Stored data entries
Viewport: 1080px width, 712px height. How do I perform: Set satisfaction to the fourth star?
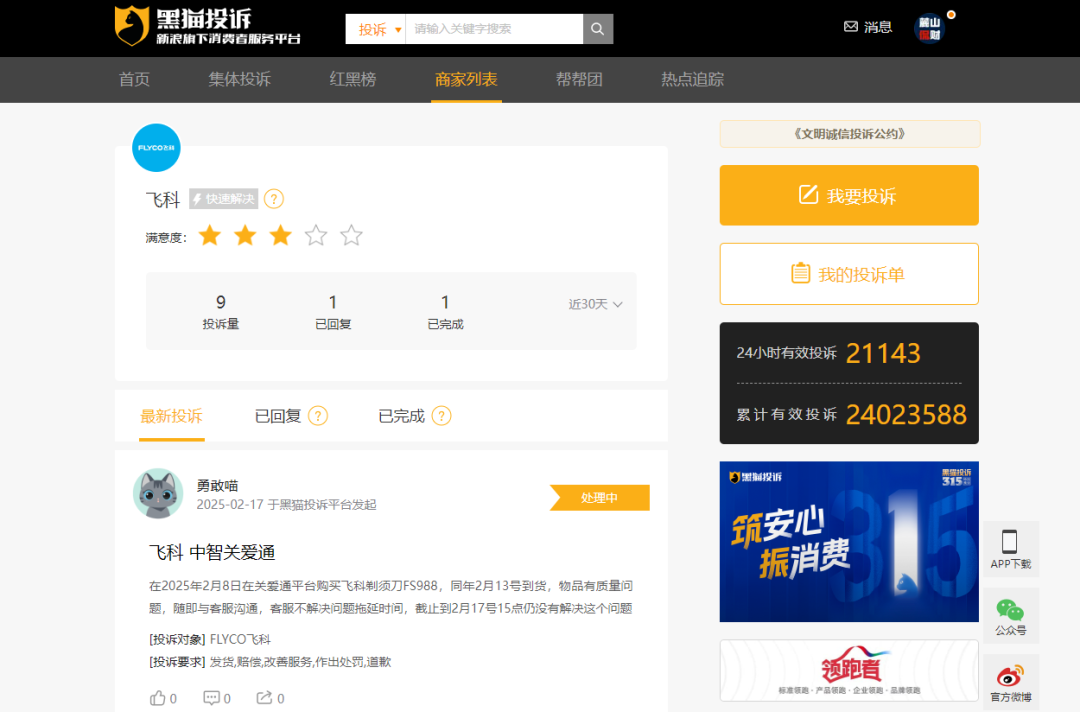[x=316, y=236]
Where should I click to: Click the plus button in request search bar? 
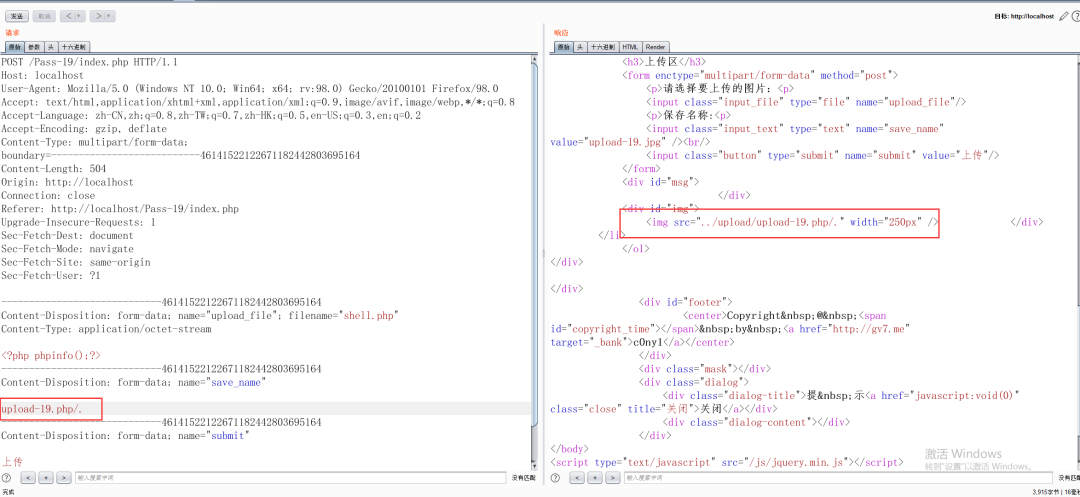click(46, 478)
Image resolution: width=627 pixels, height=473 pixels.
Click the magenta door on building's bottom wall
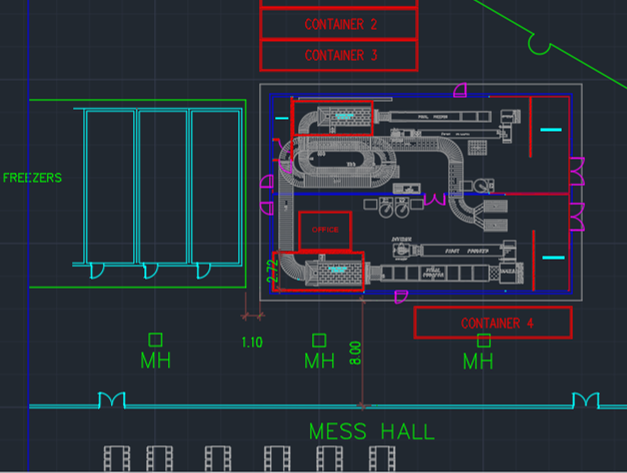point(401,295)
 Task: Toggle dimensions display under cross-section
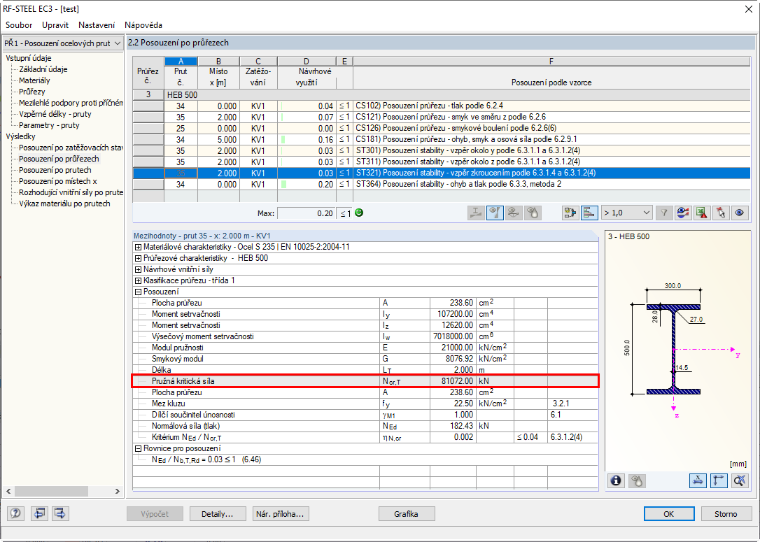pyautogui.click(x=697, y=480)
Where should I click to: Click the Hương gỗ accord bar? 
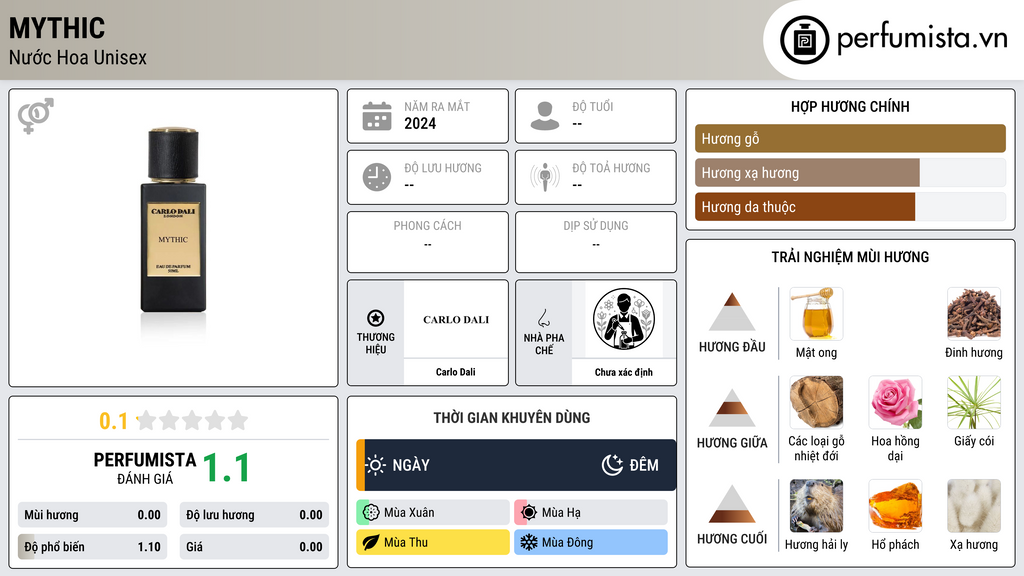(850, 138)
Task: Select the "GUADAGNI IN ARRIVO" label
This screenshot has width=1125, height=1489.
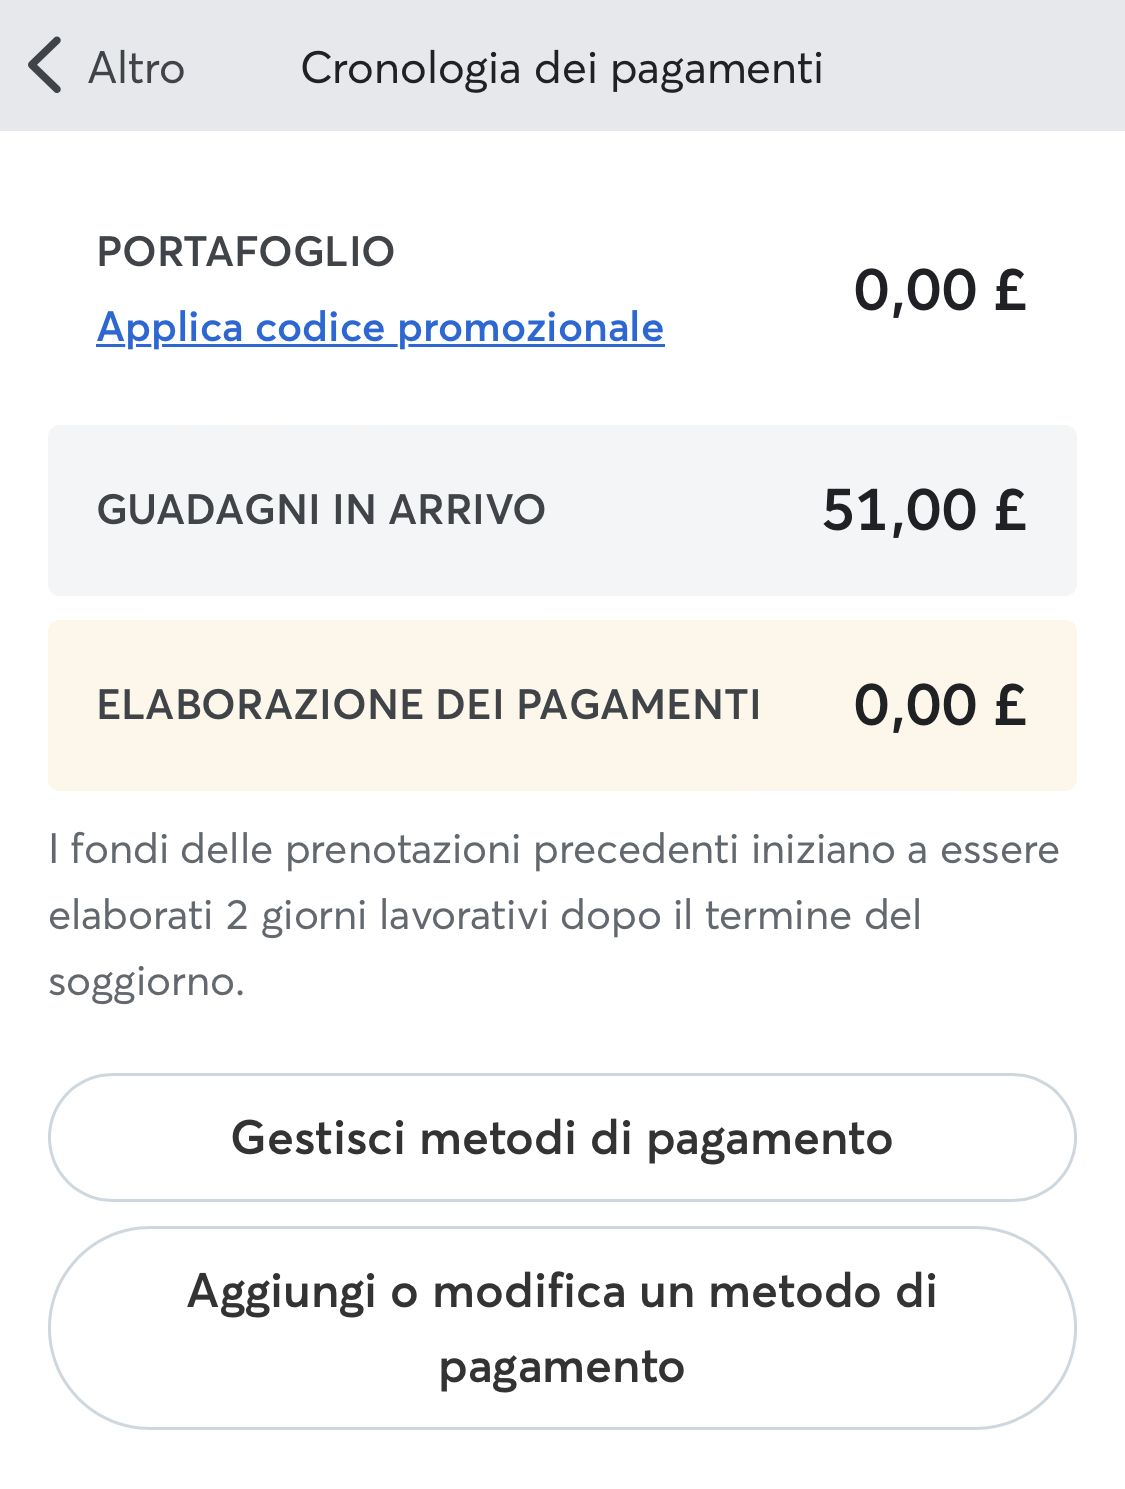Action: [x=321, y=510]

--

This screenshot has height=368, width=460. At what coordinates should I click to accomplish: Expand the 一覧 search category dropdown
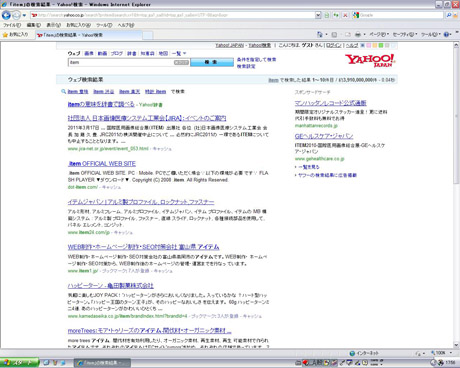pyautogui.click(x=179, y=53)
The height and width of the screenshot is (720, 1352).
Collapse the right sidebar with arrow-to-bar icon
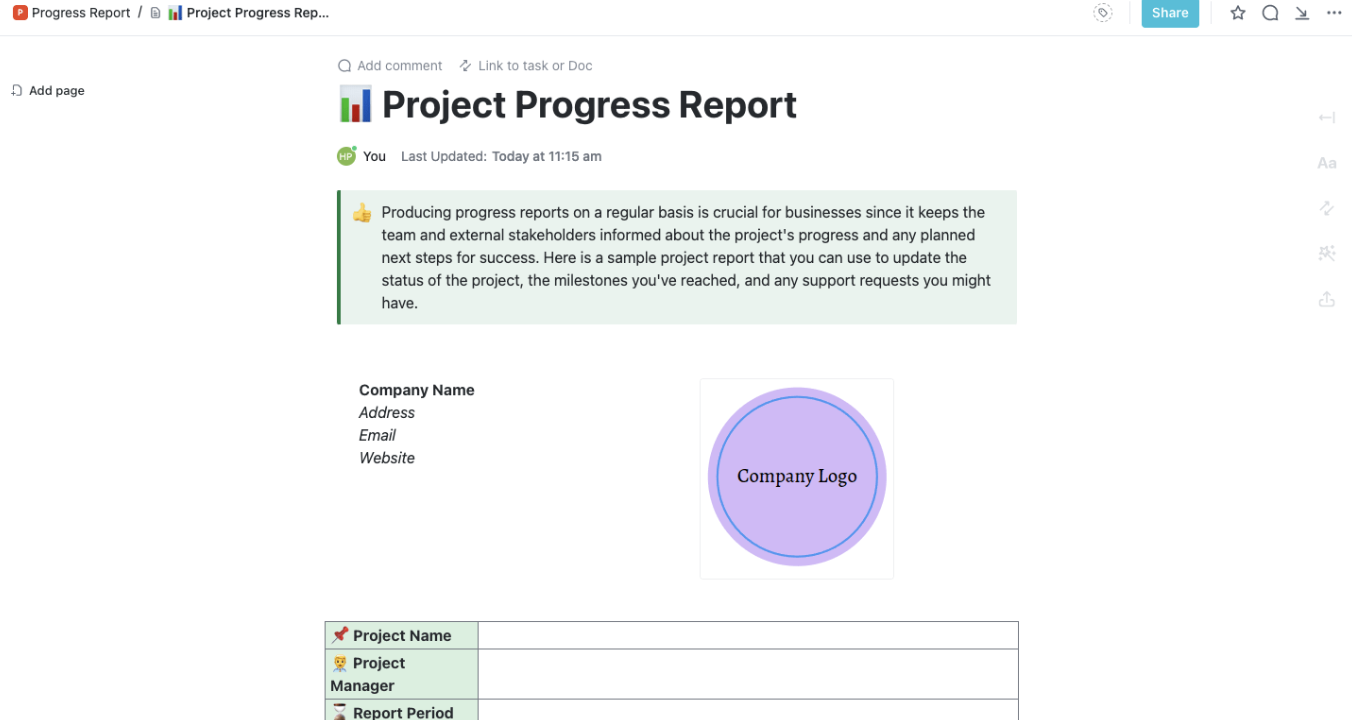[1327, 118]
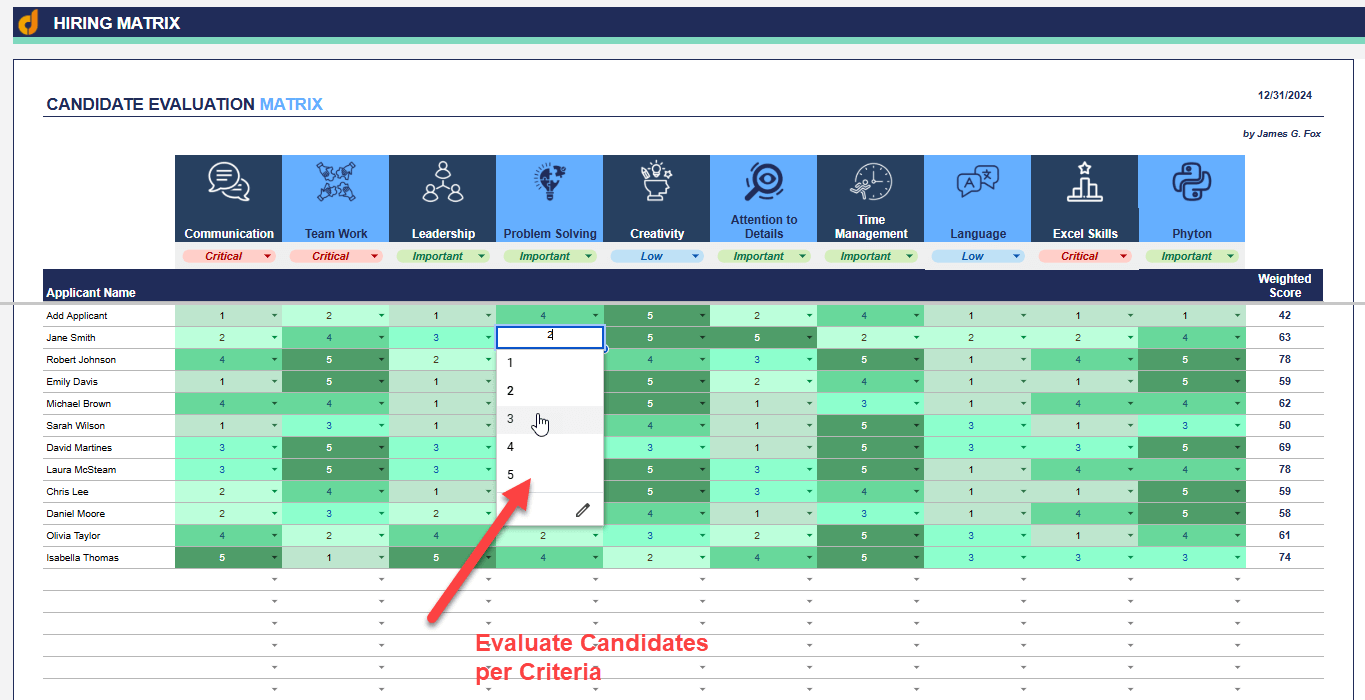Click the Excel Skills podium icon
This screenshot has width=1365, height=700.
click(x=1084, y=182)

What you will do
Starting with the line above that holds "Viewport: 1080px width, 712px", restate each line word for word up to and including the line that holds "Task: Select the". Drop the pictures.

Completed task
Viewport: 1080px width, 712px height. How do I perform: Set satisfaction to the fourth star?
[x=316, y=236]
Where should I click to: Click the plus button in request search bar? 
click(46, 478)
Image resolution: width=627 pixels, height=473 pixels.
Click the magenta door on building's bottom wall
point(401,295)
 Task: Toggle dimensions display under cross-section
pyautogui.click(x=697, y=480)
Where should I click to: Click the Hương gỗ accord bar? 
(850, 138)
Task: Select the "GUADAGNI IN ARRIVO" label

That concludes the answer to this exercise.